JOB.
Rewrite the lines beginning with the line that contains "Viewport: 373px width, 452px" and going on through the line that contains "pos(341,343)", putting "computer agent" in place of "GUI agent" and leaving everything else unchanged.

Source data
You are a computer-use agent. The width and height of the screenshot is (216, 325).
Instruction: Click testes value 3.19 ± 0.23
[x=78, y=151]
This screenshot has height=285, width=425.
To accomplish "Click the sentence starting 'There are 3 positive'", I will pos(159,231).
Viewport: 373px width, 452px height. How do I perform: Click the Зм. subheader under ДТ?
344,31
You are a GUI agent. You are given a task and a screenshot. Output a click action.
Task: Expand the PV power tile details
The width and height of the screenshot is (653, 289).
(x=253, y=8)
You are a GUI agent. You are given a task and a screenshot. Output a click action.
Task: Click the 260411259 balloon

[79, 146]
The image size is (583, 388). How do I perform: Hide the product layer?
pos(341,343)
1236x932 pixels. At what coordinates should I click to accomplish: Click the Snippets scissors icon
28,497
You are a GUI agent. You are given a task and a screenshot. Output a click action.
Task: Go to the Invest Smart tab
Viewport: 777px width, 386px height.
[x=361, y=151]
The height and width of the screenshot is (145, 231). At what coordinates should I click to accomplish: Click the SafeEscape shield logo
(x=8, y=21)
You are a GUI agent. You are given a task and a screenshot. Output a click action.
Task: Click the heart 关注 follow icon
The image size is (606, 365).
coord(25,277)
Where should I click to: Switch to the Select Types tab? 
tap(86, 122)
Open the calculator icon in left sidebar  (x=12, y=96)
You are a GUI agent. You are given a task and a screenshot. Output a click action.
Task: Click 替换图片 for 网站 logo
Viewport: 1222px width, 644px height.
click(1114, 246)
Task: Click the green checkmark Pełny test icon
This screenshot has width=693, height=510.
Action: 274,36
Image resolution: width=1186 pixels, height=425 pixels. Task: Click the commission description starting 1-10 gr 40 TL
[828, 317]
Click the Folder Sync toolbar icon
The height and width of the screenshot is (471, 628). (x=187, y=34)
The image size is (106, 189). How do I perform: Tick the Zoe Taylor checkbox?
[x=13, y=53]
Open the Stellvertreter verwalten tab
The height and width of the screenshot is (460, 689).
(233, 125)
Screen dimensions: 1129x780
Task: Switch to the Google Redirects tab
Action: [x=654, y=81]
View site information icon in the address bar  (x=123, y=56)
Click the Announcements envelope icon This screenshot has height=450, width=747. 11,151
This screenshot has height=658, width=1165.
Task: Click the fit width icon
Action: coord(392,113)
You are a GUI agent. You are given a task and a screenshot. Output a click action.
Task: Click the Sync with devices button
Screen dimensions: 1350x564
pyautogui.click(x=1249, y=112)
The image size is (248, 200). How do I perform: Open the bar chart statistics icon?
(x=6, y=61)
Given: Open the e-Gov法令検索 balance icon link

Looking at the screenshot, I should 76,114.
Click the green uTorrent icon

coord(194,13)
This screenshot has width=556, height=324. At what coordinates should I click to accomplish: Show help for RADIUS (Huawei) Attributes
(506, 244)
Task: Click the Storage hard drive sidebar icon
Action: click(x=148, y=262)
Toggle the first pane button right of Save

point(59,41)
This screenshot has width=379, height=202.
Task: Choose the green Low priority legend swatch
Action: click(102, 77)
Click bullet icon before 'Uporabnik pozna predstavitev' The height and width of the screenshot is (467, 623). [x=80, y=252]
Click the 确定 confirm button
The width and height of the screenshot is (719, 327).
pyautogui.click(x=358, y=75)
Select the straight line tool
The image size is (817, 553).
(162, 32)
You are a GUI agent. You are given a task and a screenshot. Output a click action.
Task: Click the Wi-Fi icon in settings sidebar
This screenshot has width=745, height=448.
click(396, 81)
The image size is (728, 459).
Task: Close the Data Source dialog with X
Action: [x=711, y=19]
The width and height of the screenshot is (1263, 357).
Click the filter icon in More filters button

TASK SOLUTION.
Viewport: 373px width, 452px height. How do I perform: Click the Зм. subheader under ДТ?
344,31
You are a computer agent. You are given a task and a screenshot. Output a click action.
Task: Expand the PV power tile details
The width and height of the screenshot is (653, 289).
(x=253, y=8)
You are a computer agent. You are given a task and a screenshot. Output a click action.
Task: Click the 260411259 balloon

[79, 146]
The image size is (583, 388). How do I perform: Hide the product layer?
pos(341,343)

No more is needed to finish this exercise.